Power Apps  

Security Groups in Power Platform & Why Default Environment Cannot Be Restricted

Introduction

The Power Platform enables organizations to build applications, workflows, and data-driven digital solutions. With increasing adoption, environment governance and access control become critical. One of the most important governance tools is Security Groups, which restrict who can access a Power Platform environment.

However, many admins face confusion when they discover that security groups cannot be assigned to the Default and Developer environments.
This article explains:

  • What security groups are

  • Which environments support them

  • Why Default/Developer environments cannot be restricted

  • Indirect ways to control and govern the Default environment

  • Best practices and governance recommendations

What Are Security Groups in Power Platform?

Security groups originate from Azure AD / Entra ID and are used to restrict who can access a Power Platform environment.

When a security group is assigned:

  • Only group members can access the environment

  • Only members can create apps/flows

  • Only members can use Dataverse in that environment

  • Members still require proper licensing

This provides a controlled, governed approach for managing environments.

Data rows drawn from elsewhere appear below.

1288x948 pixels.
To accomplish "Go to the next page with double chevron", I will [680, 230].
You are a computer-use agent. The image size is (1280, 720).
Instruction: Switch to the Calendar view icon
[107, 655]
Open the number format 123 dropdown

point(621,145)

Which Environments Support Security Group Assignment?

Environment TypeSecurity Group Supported?Notes
ProductionYesRecommended for serious development
SandboxYesFor Dev/Test/UAT
Trial (Production-like)YesFor evaluation
Custom EnvironmentsYesFull control
DefaultNoCannot be restricted
Developer (Personal)NoSingle-user environment

Why Default Environment Cannot Be Restricted

The Default environment is automatically created for every tenant.

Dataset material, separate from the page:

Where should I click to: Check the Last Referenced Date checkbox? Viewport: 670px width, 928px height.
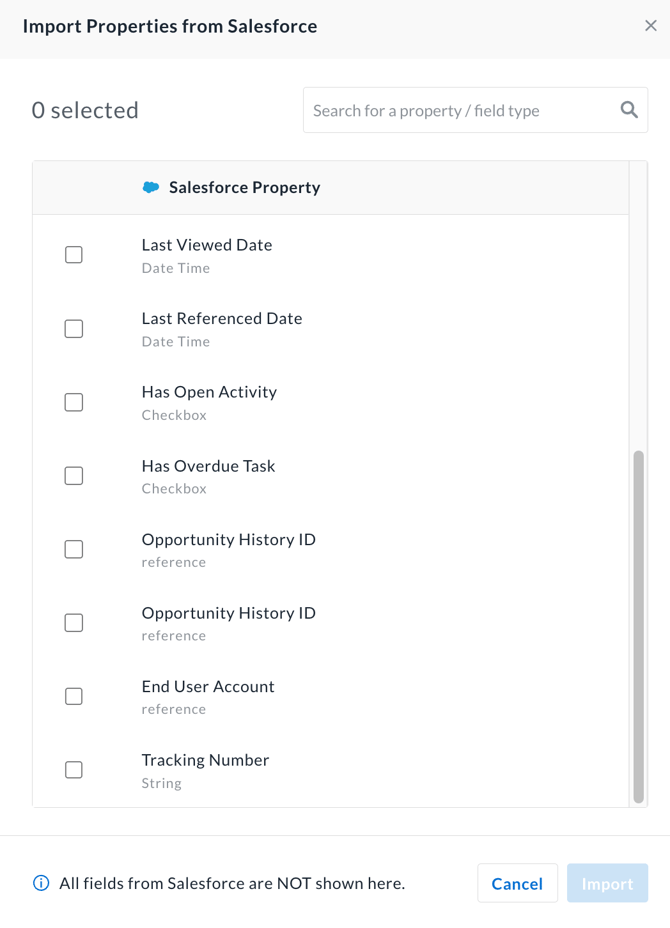[73, 328]
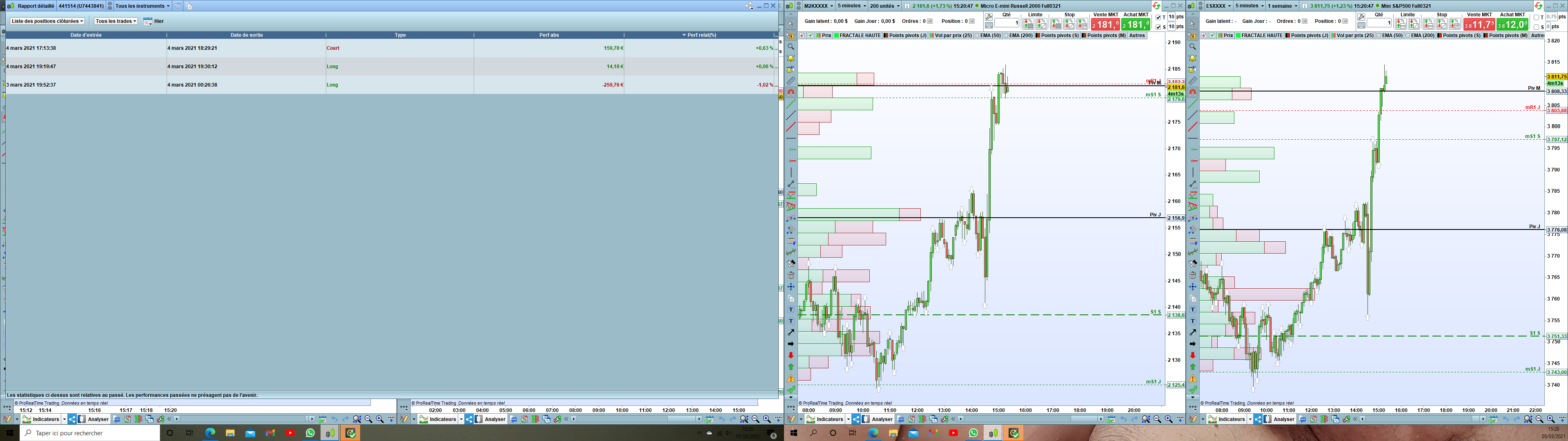Open 'Liste des positions clôturées' dropdown
This screenshot has height=441, width=1568.
47,21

Microsoft's design purpose:

  • For personal productivity apps

  • For personal cloud flows

  • Everyone licensed should have access

  • Used by Microsoft 365 features (like Teams, OneDrive, Excel integrations)

Because Microsoft relies on Default for tenant-wide scenarios, they do not allow:

  • Assigning security group

  • Removing access for any licensed user

  • Blocking entry to the environment

Thus, access restriction is technically impossible.

Why Developer Environments Cannot Be Restricted

Developer environments are created for users who have the Developer Plan.

Properties

  • Personal, single-user environment

  • Intended only for learning and development

  • Not shared with anyone

  • Not managed by the organization

Therefore, security groups cannot be applied.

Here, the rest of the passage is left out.